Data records

□ □ □ □ □

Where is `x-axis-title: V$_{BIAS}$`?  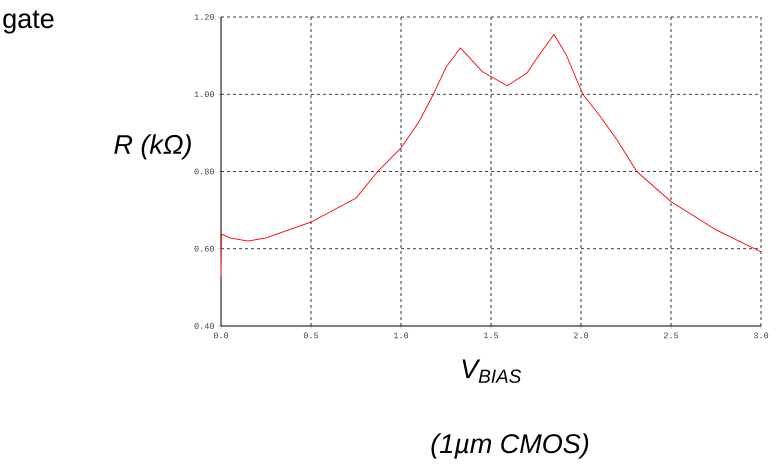
x-axis-title: V$_{BIAS}$ is located at coordinates (492, 372).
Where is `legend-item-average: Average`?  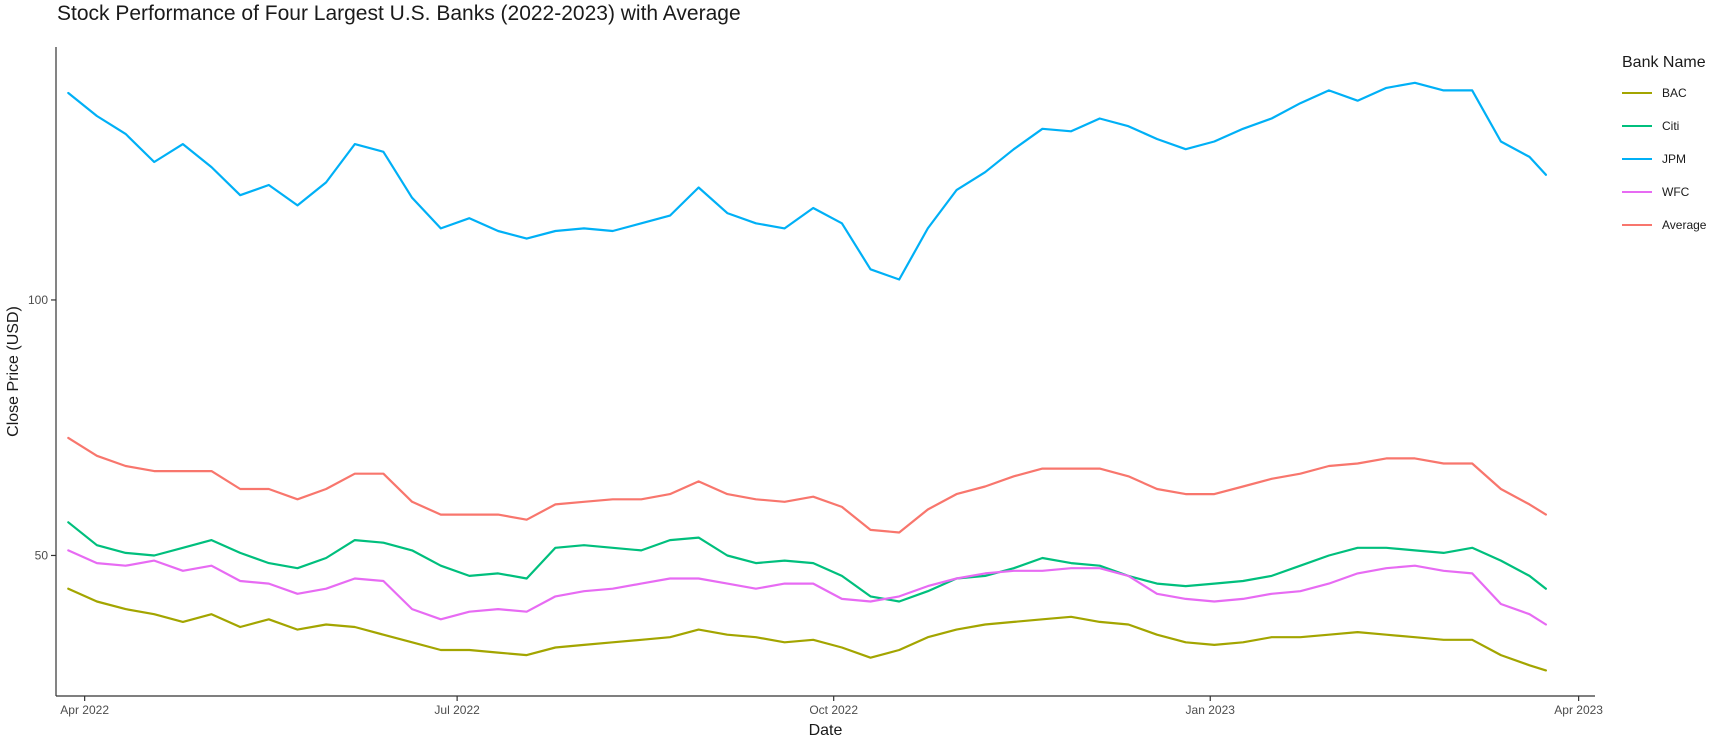
legend-item-average: Average is located at coordinates (1664, 224).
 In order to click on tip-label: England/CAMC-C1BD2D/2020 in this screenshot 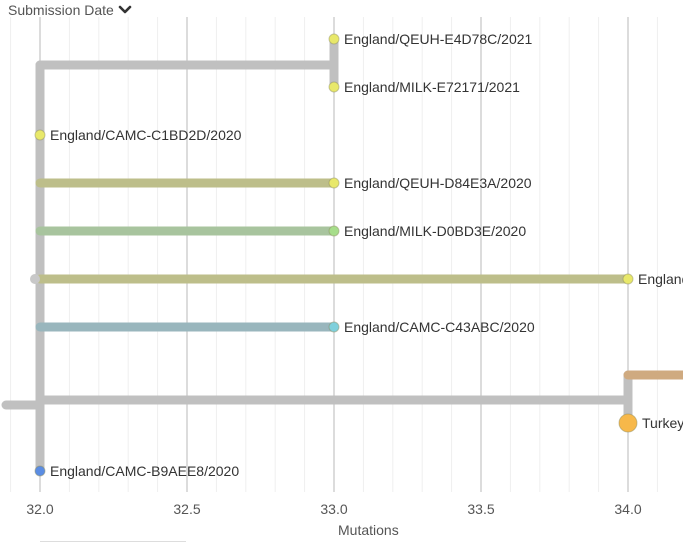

□ □ □ □ □

WHAT IS EXPECTED
Reproduce every line of the data above verbatim, leaving out the pictures.

TASK OUTPUT
Where is `x-axis-title: V$_{BIAS}$`?  
x-axis-title: V$_{BIAS}$ is located at coordinates (492, 372).
Where is `legend-item-average: Average`?  
legend-item-average: Average is located at coordinates (1664, 224).
 In order to click on tip-label: England/CAMC-C1BD2D/2020 in this screenshot 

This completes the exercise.